Can you give the lines below as a numbered list, leaving out any blank lines?

== Extracted data ==

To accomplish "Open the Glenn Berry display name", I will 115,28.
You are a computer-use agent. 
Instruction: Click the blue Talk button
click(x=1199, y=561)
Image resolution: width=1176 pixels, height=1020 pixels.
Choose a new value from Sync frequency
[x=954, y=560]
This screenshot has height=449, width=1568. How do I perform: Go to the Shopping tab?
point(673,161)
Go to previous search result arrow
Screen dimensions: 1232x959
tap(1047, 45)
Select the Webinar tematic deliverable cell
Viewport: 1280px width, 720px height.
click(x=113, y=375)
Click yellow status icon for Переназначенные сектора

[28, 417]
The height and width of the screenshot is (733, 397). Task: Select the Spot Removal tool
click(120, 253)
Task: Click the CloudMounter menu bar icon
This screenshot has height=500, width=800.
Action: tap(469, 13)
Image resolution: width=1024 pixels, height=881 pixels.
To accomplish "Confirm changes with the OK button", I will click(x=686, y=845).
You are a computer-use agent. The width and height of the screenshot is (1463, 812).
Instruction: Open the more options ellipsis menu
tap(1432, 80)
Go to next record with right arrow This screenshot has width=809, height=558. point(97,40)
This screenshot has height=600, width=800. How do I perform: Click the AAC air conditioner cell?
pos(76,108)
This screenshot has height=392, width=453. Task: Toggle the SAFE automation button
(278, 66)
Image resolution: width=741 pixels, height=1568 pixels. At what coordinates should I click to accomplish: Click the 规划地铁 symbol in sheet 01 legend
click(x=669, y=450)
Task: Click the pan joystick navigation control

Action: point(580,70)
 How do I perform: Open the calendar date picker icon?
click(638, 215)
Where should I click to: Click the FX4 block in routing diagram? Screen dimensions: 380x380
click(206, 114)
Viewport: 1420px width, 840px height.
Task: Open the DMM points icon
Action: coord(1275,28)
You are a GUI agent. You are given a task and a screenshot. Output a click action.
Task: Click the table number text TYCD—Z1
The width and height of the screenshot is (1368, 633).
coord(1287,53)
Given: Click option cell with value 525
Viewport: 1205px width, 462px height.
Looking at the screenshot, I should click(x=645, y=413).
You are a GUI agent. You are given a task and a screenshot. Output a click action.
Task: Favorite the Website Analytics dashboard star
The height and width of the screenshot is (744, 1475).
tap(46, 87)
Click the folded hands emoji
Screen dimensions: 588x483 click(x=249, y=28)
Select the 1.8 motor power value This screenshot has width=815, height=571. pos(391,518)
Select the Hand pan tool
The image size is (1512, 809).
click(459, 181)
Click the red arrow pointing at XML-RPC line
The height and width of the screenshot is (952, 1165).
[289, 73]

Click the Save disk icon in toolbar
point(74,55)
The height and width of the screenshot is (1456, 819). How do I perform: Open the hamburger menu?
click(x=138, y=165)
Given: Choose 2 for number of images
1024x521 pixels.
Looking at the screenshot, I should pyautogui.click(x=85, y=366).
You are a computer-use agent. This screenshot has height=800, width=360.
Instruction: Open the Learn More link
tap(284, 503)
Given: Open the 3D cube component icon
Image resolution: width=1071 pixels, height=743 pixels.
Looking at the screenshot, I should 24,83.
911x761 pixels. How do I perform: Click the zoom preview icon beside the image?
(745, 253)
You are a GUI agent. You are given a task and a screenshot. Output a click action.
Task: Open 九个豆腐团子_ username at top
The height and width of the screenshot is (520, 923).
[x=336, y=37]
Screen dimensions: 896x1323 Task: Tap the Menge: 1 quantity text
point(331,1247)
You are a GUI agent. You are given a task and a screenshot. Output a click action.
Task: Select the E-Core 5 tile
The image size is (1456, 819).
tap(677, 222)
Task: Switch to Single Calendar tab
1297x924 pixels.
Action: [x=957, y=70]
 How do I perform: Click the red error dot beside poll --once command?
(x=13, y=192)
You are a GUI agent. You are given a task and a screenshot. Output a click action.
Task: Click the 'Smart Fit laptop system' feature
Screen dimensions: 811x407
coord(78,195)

===

Output below:
1. To accomplish "Open the Glenn Berry display name", I will 115,28.
2. You are a computer-use agent. 
3. Instruction: Click the blue Talk button
4. click(x=1199, y=561)
5. Image resolution: width=1176 pixels, height=1020 pixels.
6. Choose a new value from Sync frequency
7. [x=954, y=560]
8. This screenshot has height=449, width=1568. How do I perform: Go to the Shopping tab?
9. point(673,161)
10. Go to previous search result arrow
11. Screen dimensions: 1232x959
12. tap(1047, 45)
13. Select the Webinar tematic deliverable cell
14. Viewport: 1280px width, 720px height.
15. click(x=113, y=375)
16. Click yellow status icon for Переназначенные сектора
17. [28, 417]
18. The height and width of the screenshot is (733, 397). Task: Select the Spot Removal tool
19. click(120, 253)
20. Task: Click the CloudMounter menu bar icon
21. This screenshot has height=500, width=800.
22. Action: tap(469, 13)
23. Image resolution: width=1024 pixels, height=881 pixels.
24. To accomplish "Confirm changes with the OK button", I will click(x=686, y=845).
25. You are a computer-use agent. The width and height of the screenshot is (1463, 812).
26. Instruction: Open the more options ellipsis menu
27. tap(1432, 80)
28. Go to next record with right arrow This screenshot has width=809, height=558. point(97,40)
29. This screenshot has height=600, width=800. How do I perform: Click the AAC air conditioner cell?
30. pos(76,108)
31. This screenshot has height=392, width=453. Task: Toggle the SAFE automation button
32. (278, 66)
33. Image resolution: width=741 pixels, height=1568 pixels. At what coordinates should I click to accomplish: Click the 规划地铁 symbol in sheet 01 legend
34. click(x=669, y=450)
35. Task: Click the pan joystick navigation control
36. Action: point(580,70)
37.  How do I perform: Open the calendar date picker icon?
38. click(638, 215)
39. Where should I click to: Click the FX4 block in routing diagram? Screen dimensions: 380x380
40. click(206, 114)
41. Viewport: 1420px width, 840px height.
42. Task: Open the DMM points icon
43. Action: coord(1275,28)
44. You are a GUI agent. You are given a task and a screenshot. Output a click action.
45. Task: Click the table number text TYCD—Z1
46. The width and height of the screenshot is (1368, 633).
47. coord(1287,53)
48. Given: Click option cell with value 525
49. Viewport: 1205px width, 462px height.
50. Looking at the screenshot, I should click(x=645, y=413).
51. You are a GUI agent. You are given a task and a screenshot. Output a click action.
52. Task: Favorite the Website Analytics dashboard star
53. The height and width of the screenshot is (744, 1475).
54. tap(46, 87)
55. Click the folded hands emoji
56. Screen dimensions: 588x483 click(x=249, y=28)
57. Select the 1.8 motor power value This screenshot has width=815, height=571. pos(391,518)
58. Select the Hand pan tool
59. The image size is (1512, 809).
60. click(459, 181)
61. Click the red arrow pointing at XML-RPC line
62. The height and width of the screenshot is (952, 1165).
63. [289, 73]
64. Click the Save disk icon in toolbar
65. point(74,55)
66. The height and width of the screenshot is (1456, 819). How do I perform: Open the hamburger menu?
67. click(x=138, y=165)
68. Given: Choose 2 for number of images
69. 1024x521 pixels.
70. Looking at the screenshot, I should pyautogui.click(x=85, y=366).
71. You are a computer-use agent. This screenshot has height=800, width=360.
72. Instruction: Open the Learn More link
73. tap(284, 503)
74. Given: Open the 3D cube component icon
75. Image resolution: width=1071 pixels, height=743 pixels.
76. Looking at the screenshot, I should 24,83.
77. 911x761 pixels. How do I perform: Click the zoom preview icon beside the image?
78. (745, 253)
79. You are a GUI agent. You are given a task and a screenshot. Output a click action.
80. Task: Open 九个豆腐团子_ username at top
81. The height and width of the screenshot is (520, 923).
82. [x=336, y=37]
83. Screen dimensions: 896x1323 Task: Tap the Menge: 1 quantity text
84. point(331,1247)
85. You are a GUI agent. You are given a task and a screenshot. Output a click action.
86. Task: Select the E-Core 5 tile
87. The image size is (1456, 819).
88. tap(677, 222)
89. Task: Switch to Single Calendar tab
90. 1297x924 pixels.
91. Action: [x=957, y=70]
92.  How do I perform: Click the red error dot beside poll --once command?
93. (x=13, y=192)
94. You are a GUI agent. You are given a task and a screenshot. Output a click action.
95. Task: Click the 'Smart Fit laptop system' feature
96. Screen dimensions: 811x407
97. coord(78,195)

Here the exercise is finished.